The arrival of “death with dignity” in Oregon has not created a health paradise. The national organization, Last Acts, issued a “report card” in November 2002 to states regarding their end-of-life care. Oregon was given a D grade for hospice care and an E grade for palliative care programs. There are concerns regarding pain management in Oregon. After four years of assisted suicide, an Oregon medical university study reported that there were almost twice as many dying patients in moderate or severe pain or distress as there had been prior to the law change.
What about the vaunted guidelines “to protect against abuse?”

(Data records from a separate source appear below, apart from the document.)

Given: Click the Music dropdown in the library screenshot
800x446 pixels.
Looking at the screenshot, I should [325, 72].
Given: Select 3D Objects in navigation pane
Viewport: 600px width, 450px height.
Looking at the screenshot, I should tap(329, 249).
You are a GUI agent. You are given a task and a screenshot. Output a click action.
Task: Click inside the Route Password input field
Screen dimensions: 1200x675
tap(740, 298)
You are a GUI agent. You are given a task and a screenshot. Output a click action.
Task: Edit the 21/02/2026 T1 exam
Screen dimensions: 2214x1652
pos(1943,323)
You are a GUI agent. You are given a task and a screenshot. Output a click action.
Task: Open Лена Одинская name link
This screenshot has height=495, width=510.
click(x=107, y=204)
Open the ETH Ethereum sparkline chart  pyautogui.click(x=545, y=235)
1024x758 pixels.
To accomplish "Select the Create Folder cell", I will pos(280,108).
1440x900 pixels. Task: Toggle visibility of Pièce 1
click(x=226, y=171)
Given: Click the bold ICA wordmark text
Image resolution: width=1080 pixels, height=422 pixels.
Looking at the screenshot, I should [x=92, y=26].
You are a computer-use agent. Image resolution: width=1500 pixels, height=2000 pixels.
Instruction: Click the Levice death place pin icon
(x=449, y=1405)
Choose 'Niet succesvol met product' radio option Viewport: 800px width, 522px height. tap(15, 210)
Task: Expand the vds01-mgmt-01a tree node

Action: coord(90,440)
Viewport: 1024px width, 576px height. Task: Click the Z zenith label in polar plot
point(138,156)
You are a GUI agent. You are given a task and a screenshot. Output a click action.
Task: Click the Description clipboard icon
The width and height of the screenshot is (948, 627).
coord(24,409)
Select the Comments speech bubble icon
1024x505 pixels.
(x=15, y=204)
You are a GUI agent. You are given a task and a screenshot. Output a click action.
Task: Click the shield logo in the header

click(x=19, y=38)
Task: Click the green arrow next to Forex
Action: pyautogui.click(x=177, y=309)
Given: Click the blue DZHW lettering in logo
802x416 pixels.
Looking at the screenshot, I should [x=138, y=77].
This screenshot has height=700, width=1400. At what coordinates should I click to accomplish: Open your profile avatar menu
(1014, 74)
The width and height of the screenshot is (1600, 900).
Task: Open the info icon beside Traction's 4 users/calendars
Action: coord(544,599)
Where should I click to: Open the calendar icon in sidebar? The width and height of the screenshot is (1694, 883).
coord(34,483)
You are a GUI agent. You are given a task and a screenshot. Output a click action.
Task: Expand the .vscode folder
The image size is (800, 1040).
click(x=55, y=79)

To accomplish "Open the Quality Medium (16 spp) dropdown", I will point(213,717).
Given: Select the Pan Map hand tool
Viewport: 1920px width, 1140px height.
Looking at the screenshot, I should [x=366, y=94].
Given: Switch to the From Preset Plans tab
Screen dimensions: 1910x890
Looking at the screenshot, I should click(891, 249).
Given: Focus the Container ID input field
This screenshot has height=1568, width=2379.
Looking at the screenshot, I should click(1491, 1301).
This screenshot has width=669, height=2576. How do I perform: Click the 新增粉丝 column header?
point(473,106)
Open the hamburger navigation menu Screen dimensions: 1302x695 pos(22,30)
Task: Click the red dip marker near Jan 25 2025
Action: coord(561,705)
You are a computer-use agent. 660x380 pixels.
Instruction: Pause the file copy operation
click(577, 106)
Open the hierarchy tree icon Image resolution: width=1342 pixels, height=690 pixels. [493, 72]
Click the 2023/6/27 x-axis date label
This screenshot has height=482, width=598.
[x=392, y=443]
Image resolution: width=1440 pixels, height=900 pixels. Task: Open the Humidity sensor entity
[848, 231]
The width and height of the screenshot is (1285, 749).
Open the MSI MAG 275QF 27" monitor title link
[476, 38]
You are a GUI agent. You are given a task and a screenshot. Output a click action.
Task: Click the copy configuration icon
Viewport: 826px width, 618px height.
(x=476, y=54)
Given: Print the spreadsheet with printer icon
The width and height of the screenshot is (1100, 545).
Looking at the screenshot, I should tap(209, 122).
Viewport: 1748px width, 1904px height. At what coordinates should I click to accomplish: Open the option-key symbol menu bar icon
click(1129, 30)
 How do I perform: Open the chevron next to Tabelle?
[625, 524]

The so-called “safeguards” in Oregon’s law are meant to limit access. It is to be expected, however, that when controlling-type people—as PAS patients in Oregon allegedly are—come up against the requirements of the law, something has to give, and so the boundaries around assisted suicide in Oregon have stretched...

Some of the legal requirements are: being an Oregon resident, being mentally capable, being diagnosed with a terminal illness that will lead to death within six months, and self-administering the prescribed medication. Predictably, there are reported instances of these rules not being followed. In any case, there is no protection for the depressed or mentally ill: in recent years, only five per cent of those dying from assisted suicide had a mental health consultation. In 2006, only two of the 46 patients dying from assisted suicide were referred for psychiatric evaluation, yet depression is the most common cause of suicidal thoughts.

There are published reports about a patient diagnosed by a psychiatrist as having dementia, who still received a prescription for lethal drugs. The drug is supposed to be self-administered and ingested, and yet we have media reports of cases where that has not occurred because the patient was not capable of doing it. Other reports concern two patients whose lethal medication entered the body via a feeding tube, one of them a PEG tube (feeding straight into the stomach) placed for the sole purpose of taking the lethal medication. Terminally ill people are reportedly moving to Oregon from other states because of Oregon’s assisted suicide law.

Many doctors are writing prescriptions for lethal drugs to patients for whom they have not previously cared and some appear to be making it their specialty. Dr Peter Rasmussen reported that 75 per cent of the patients who come to him regarding assisted suicide are people he has never seen before. In the past four years, one doctor each year has written between six and eight prescriptions.

Don’t expect the MSM to report any of this—or to care. But these are matters that deserve serious consideration as the country continues the debate over whether it would be right and proper to turn doctors from healers into faclitators of induced death.